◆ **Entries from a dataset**
***
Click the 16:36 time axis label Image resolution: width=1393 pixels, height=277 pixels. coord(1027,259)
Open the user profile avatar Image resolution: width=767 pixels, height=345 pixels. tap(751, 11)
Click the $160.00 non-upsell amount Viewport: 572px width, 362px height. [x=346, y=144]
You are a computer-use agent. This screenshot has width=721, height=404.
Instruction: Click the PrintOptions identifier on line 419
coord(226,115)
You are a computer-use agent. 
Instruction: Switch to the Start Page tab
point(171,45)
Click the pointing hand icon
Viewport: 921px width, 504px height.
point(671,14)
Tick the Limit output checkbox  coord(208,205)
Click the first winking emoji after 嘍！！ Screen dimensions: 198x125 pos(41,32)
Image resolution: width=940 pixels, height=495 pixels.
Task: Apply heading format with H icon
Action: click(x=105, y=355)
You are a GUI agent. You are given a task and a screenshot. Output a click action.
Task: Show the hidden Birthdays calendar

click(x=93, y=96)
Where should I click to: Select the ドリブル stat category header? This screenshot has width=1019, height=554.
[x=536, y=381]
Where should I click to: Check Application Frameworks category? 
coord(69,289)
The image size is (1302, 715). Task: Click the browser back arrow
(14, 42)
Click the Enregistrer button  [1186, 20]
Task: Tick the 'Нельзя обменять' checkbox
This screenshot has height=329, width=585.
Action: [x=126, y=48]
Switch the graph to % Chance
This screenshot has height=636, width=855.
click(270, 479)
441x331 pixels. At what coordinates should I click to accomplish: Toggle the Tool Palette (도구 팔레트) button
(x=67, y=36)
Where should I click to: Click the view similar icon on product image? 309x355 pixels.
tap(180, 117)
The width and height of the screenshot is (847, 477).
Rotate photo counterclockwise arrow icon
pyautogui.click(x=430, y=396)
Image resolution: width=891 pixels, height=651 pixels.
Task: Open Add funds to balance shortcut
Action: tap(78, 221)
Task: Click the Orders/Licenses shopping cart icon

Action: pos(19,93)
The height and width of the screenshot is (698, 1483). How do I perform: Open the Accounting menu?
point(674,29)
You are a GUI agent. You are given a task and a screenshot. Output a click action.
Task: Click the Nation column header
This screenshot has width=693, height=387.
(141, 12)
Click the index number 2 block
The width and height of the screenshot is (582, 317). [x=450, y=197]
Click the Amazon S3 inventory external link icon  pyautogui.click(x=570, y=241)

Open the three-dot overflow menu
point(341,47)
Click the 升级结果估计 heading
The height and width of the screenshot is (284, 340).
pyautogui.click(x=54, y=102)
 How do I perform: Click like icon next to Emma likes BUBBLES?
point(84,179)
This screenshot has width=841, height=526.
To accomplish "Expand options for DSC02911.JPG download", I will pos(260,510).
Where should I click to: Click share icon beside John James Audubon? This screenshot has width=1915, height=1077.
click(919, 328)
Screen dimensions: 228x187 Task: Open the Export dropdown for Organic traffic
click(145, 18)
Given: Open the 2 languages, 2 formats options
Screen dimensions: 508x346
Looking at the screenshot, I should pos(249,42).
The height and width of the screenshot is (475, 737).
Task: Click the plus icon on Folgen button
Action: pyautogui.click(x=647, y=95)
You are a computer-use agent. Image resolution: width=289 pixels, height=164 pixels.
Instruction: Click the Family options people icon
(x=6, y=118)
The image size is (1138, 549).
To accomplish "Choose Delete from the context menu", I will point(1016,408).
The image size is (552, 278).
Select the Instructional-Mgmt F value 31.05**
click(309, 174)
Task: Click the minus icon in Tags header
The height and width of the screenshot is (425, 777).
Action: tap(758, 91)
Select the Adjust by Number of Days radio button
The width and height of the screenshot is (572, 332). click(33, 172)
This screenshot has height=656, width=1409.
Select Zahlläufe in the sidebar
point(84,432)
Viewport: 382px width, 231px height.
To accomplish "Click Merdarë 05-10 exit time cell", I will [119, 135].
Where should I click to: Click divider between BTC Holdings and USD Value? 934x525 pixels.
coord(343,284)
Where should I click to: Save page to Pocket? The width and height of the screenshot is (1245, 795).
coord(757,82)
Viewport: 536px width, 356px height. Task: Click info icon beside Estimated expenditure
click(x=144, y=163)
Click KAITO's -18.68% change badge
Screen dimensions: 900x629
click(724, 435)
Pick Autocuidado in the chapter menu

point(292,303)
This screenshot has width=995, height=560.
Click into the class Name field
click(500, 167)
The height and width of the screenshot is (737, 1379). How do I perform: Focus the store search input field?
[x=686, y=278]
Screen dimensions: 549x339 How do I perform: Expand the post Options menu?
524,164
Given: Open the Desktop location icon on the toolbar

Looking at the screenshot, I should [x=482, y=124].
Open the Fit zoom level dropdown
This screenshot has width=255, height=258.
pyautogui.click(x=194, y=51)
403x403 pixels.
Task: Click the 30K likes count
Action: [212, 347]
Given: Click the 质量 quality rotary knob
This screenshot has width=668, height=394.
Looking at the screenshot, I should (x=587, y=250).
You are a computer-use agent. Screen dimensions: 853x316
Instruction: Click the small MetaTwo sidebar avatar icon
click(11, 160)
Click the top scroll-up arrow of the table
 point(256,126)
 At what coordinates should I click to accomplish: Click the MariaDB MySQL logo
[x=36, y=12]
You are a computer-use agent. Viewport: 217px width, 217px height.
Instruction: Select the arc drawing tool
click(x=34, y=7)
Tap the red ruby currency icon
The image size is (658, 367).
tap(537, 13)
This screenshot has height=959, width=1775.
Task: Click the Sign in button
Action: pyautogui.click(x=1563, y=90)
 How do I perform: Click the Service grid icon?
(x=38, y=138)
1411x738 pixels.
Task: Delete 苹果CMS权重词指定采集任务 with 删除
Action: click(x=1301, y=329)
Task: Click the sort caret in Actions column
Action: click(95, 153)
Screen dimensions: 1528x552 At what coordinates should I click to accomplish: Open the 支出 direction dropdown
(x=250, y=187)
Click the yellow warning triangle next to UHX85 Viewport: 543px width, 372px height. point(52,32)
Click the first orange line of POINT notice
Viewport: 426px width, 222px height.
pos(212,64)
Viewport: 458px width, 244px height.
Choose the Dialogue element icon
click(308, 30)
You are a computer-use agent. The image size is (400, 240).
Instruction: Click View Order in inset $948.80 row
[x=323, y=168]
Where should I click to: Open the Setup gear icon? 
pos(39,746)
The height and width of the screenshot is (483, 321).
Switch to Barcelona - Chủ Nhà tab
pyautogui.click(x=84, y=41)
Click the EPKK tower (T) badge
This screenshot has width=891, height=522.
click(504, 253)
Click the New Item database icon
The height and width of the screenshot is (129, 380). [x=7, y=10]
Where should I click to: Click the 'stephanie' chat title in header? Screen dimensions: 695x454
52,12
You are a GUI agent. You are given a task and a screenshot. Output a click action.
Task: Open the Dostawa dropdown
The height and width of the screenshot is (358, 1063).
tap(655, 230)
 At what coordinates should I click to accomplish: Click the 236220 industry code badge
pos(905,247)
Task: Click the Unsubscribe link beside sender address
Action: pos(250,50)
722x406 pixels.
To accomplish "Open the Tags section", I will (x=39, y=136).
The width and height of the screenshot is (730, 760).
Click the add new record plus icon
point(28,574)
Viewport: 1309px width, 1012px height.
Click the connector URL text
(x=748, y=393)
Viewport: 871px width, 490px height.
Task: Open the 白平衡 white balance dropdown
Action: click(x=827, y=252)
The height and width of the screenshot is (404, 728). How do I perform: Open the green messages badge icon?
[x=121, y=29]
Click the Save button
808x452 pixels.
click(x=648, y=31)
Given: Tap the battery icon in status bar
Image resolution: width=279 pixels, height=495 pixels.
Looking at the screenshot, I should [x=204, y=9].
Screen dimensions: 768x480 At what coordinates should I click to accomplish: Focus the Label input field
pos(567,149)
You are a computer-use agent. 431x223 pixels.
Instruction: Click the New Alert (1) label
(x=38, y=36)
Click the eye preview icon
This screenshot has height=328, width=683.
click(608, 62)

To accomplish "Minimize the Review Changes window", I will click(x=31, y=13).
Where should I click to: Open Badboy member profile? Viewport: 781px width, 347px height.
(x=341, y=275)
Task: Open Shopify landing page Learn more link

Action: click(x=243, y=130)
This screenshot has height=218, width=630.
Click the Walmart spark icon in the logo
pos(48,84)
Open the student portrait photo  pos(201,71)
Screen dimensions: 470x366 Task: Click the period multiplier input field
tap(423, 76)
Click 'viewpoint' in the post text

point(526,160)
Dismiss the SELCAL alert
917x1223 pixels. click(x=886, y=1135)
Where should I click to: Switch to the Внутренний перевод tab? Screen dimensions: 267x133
***
◆ **Your objective**
Please edit the material starting at its first line and ending at the line that contains "[x=536, y=381]", replacing "checkbox" with "tick box". Give only those lines, with everything else unchanged.

◆ **Exercise solution**
Click the 16:36 time axis label Image resolution: width=1393 pixels, height=277 pixels. coord(1027,259)
Open the user profile avatar Image resolution: width=767 pixels, height=345 pixels. tap(751, 11)
Click the $160.00 non-upsell amount Viewport: 572px width, 362px height. [x=346, y=144]
You are a computer-use agent. This screenshot has width=721, height=404.
Instruction: Click the PrintOptions identifier on line 419
coord(226,115)
You are a computer-use agent. 
Instruction: Switch to the Start Page tab
point(171,45)
Click the pointing hand icon
Viewport: 921px width, 504px height.
point(671,14)
Tick the Limit output tick box  coord(208,205)
Click the first winking emoji after 嘍！！ Screen dimensions: 198x125 pos(41,32)
Image resolution: width=940 pixels, height=495 pixels.
Task: Apply heading format with H icon
Action: click(x=105, y=355)
You are a GUI agent. You are given a task and a screenshot. Output a click action.
Task: Show the hidden Birthdays calendar

click(x=93, y=96)
Where should I click to: Select the ドリブル stat category header? This screenshot has width=1019, height=554.
[x=536, y=381]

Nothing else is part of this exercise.